PDFs are evil.Probably the biggest annoyance in developing government web sites has been the overuse of the PDF format. But the problem extends beyond government sites. On the web are hordes of PDFs. I’ve been taught over the years that PDF is not optimal for delivering content over the Web, but I’ve recently discovered more information that backs this notion.

The expert’s opinion

On my walk to work this morning, I was listening to the first episode of the Web Design Podcast. In the podcast, Paul Boag recommended an article on A List Apart called Facts and Opinions About PDF Accessibility. In this article, Joe Clark most usefully lists situations where the use of PDF on web sites should be considered acceptable. If you start fishing around on sites that use PDF, you’ll find that the general usage of PDF does not fit in any of Clark’s scenarios.

Symptoms of the problem: overuse of PDFs

What are the business cases for having this widespread overuse of PDF? I can think of a few off the top of my head:

  • Managers tend to think that if a document is in PDF format, it is read-only and thus more “official.”
  • It saves time to put a link to a PDF on the web site. No need to draft up a separate HTML page or entry in the content management system.
  • Non-technical users can easily create PDF documents based on Word and Excel documents and hand them over to the technical users or the CMS for publication. This frees up time for technical users and gives the business users a better feeling of “control” over the appearance of the document.

The end result is a large mass of information that is not optimized for consumption in a web browser. Sure, there are time savings on the business side, but the compromise in this instance is the general user experience. The metaphor of a printed page is forced on a electronic medium that is not optimized for such.

The root of the problem: content management systems

I think overuse of PDF technology is a direct result of inadequate content management process and technology. In my February presentation for COMMUG, I quoted Victor Lombardi’s article about the problem of content management:

Content management systems suck.

The industry has a long way to go in this undertaking. I think content management systems are still at war with addressing the needs of both content contributors and providing a reasonable IT infrastructure.

Products like Adobe’s Contribute and Dreamweaver provide great workflows for content contributors and designers, but my experience with those products is that they are still in their infancy in regards to addressing efficient IT infrastructure needs. I think it is possible to use Contribute and Dreamweaver to meet data infrastructure needs, but it would require a large amount of manpower because there is no out-of-the-box solution. Adobe’s Contribute Publishing Server merely provides an API that allows integration between Contribute and custom applications, but you have to build that part yourself!

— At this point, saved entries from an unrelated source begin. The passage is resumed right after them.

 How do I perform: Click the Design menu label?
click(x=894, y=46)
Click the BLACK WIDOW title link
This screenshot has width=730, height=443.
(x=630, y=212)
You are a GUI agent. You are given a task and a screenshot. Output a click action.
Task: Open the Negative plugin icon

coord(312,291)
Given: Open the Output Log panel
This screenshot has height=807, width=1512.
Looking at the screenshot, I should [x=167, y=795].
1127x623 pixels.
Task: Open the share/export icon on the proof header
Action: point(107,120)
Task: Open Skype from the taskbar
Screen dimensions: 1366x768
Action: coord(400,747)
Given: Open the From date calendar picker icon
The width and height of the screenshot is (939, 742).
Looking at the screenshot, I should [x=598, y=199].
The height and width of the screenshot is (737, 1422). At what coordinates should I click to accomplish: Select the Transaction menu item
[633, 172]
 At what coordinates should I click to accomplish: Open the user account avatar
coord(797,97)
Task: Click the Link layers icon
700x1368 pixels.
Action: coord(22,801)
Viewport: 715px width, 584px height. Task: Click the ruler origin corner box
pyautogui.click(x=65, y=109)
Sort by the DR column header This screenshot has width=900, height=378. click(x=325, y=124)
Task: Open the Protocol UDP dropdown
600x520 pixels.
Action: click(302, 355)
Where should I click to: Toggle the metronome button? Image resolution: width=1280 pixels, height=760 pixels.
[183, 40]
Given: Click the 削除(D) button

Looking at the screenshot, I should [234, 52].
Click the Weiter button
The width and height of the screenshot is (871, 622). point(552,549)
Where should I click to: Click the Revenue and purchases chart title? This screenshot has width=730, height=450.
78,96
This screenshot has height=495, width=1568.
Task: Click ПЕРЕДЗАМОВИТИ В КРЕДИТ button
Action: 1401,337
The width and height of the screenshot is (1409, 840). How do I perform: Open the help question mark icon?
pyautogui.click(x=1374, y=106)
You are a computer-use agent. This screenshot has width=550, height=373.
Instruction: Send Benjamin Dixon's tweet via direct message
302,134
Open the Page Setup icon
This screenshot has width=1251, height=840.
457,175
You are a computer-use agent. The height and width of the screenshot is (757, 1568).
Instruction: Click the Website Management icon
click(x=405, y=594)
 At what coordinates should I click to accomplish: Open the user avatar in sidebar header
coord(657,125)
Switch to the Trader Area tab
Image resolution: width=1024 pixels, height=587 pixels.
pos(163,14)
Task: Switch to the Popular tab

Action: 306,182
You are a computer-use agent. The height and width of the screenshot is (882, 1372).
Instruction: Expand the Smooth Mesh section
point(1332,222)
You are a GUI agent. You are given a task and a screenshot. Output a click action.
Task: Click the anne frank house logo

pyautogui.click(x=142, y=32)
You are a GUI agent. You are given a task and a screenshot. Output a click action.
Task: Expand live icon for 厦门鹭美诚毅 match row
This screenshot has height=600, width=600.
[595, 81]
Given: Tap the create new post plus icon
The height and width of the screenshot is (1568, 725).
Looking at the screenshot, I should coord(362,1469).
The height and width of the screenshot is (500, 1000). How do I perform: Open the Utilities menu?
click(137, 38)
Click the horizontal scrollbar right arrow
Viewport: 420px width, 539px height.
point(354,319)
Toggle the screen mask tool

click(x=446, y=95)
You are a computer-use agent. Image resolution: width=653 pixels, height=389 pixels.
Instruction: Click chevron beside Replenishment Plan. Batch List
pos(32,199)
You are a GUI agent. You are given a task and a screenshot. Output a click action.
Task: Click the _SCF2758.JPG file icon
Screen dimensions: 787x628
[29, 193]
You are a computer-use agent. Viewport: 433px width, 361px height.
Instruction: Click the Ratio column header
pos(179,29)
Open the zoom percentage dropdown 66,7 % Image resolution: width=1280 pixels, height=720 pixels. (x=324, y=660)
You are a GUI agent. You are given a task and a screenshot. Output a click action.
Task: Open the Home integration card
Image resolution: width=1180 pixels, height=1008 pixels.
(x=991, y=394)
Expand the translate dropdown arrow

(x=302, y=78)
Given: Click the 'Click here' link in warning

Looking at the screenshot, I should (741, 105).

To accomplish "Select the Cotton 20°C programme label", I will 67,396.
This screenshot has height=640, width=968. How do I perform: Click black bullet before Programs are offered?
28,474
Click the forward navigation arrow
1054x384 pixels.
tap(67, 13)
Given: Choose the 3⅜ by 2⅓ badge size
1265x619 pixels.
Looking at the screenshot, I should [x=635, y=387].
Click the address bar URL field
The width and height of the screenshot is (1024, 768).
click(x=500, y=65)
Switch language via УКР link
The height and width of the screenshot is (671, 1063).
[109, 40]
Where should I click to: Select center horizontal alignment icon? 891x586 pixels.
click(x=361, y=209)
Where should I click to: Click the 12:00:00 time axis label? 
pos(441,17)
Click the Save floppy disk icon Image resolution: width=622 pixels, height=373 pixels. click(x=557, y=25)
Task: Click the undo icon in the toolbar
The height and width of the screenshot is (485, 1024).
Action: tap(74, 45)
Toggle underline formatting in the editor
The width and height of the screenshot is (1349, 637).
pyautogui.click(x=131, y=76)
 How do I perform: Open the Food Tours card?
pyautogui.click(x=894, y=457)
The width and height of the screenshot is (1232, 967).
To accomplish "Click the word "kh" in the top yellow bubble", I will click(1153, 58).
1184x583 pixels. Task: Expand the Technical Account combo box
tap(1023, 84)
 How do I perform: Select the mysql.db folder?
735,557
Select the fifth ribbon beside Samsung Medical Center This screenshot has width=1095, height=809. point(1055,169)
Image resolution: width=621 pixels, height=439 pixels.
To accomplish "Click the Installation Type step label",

Most other large “enterprise” CMS products are backed by complex database systems that force much of that complexity on content contributors through a relatively awkward workflow. We need end user software that requires little training and makes content publishing a breeze.

There is a great need for a system that doesn’t make storing and managing the content on the back end a mess like Contribute and Dreamweaver do. But the need is also for this system’s interface to provide content contributors with a workflow that isn’t a nightmare to learn. Who will find that balance in their product? Who will make HTML content worth managing, thus eliminating PDF overload?